More help is needed this week, too. And as with every PGA Tour tournament, a group of superintendents from all over the country will be on hand – a total of 75 volunteers divided between early and late shifts, working with headlamps before dawn and after dusk – getting the course ready for play.
So, where will the pros be challenged on this reconfigured course, which borrows one hole from the South Course and now measures about 7,300 yards in length? Mendoza points to a stretch of holes on the front – Nos. 6, 7 and 8 for the tournament – that feature tight drives, two-tiered greens and lots of undulation in the fairways. (“We don’t have a lot of elevation change out here,” Mendoza says, “but there’s no flat lie anywhere on those three holes.”)
The challenge for Mendoza and his crew – working closely with Paul Vermeulen, the PGA Tour’s vice president of agronomy – is to keep things consistent, from green to green, and day to day during the tournament, with or without Mother Nature’s cooperation.
So far, so good, apparently.
“They love the greens, they love where we are with our fairways,” Glassberg said of tour officials. “So as long as we don’t get more deluges, we’ll be in great shape.”
Mendoza doesn’t have any time to think about next year at the moment, but he’s eager to get the feedback from this first go-around. The PGA Tour’s ShotLink and TrackMan data – land angles, bounce and more – will help the club improve next year’s course setup, from mowing heights to pin locations.
Before he can do that, however, he’ll be busy with his staff restoring the course after this week’s tournament debut. Taking down all the TV and hospitality structures will take weeks, and the seeding and sodding that follows likely will continue through the fall. But the complaints from the membership thus far have been minimal – a chance to play the course in Tour-caliber conditions helps offset some of the inconvenience – and keeping it that way is part of the superintendent’s job as well.
“The members have all been very supportive of the changes,” Mendoza said. “As long as we communicate why we’re doing things, they’re on board. And I think they’ve been very happy with the conditions we’ve been able to produce.”

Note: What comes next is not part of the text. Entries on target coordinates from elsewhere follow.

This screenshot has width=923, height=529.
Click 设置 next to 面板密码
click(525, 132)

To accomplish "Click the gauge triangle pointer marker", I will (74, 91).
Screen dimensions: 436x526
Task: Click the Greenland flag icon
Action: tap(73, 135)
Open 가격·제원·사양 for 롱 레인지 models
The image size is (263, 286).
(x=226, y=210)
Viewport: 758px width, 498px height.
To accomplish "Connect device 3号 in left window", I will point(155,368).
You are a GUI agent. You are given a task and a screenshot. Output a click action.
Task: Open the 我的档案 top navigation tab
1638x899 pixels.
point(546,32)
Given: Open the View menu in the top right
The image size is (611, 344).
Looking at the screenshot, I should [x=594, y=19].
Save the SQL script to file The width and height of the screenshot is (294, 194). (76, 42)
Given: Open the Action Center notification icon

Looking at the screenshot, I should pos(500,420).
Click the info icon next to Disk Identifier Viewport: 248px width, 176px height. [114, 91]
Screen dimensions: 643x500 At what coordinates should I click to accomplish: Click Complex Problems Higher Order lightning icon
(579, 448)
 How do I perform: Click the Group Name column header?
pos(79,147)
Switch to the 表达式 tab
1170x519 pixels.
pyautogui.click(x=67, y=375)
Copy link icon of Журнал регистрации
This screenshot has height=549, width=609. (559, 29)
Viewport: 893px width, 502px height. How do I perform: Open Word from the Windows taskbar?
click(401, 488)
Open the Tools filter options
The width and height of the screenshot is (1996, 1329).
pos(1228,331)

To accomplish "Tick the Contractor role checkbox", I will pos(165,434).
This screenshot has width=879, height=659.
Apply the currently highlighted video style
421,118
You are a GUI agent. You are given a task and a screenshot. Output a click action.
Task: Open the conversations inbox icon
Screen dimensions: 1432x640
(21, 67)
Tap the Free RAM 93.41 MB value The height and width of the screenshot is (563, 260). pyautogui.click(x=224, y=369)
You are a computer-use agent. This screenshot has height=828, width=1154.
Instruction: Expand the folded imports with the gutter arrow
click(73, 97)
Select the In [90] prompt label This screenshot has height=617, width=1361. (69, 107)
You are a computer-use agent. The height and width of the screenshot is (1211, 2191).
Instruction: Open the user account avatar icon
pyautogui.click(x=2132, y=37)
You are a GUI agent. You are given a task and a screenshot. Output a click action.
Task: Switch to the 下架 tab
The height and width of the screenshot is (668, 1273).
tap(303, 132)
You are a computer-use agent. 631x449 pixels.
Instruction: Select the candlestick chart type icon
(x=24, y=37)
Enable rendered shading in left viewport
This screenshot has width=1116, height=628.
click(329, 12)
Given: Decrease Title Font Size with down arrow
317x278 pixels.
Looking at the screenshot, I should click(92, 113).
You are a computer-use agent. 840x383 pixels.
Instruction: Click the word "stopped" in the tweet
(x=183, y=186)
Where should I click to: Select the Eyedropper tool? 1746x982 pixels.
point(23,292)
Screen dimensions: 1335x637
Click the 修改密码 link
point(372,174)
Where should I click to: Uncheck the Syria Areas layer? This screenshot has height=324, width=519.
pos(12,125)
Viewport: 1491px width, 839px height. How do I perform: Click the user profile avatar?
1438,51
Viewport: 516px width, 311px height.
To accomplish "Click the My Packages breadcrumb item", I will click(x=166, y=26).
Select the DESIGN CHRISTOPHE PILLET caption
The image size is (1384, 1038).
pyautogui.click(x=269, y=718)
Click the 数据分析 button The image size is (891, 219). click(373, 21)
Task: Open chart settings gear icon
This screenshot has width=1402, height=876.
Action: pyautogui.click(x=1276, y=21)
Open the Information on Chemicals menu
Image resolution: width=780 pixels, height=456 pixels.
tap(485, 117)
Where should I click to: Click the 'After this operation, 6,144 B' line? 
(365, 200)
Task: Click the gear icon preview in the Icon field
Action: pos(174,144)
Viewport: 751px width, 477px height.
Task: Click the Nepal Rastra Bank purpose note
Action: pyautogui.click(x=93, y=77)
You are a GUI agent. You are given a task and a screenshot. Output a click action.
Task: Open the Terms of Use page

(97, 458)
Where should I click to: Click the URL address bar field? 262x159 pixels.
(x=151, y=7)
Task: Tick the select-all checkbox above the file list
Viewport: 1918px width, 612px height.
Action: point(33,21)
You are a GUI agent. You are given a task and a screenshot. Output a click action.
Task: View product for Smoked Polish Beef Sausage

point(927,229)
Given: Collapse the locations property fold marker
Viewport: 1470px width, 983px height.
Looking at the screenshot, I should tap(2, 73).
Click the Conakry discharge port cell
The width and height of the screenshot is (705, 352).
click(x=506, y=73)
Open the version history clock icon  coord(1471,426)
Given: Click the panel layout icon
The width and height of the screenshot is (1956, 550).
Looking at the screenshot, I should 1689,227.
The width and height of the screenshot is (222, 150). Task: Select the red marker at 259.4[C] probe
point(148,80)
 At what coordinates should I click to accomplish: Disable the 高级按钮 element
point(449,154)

So has he, quite frankly. And though it feels as if the work is never done in his job, Mendoza has reminded his staff and volunteers to “have fun with this.” Come Sunday, he says, "we’re all gonna take a break and watch golf and enjoy the fruits of our labor."
That’s something he does himself from time to time as well.
“Every now and then I kind of catch myself,” Mendoza said. “Early in the morning, sun’s just coming up and I’ll think, ‘I can’t believe I’m put in charge of a property like this.’ This is a very rare opportunity to be given. So I need to take advantage of it and make the most of it.”
Rocket Mortgage Classic
Where: Detroit Golf Club
TV: Thursday and Friday – 3-6 p.m., Golf Channel. Saturday and Sunday – 1-2:45 p.m., Golf Channel; 3-6 p.m., CBS.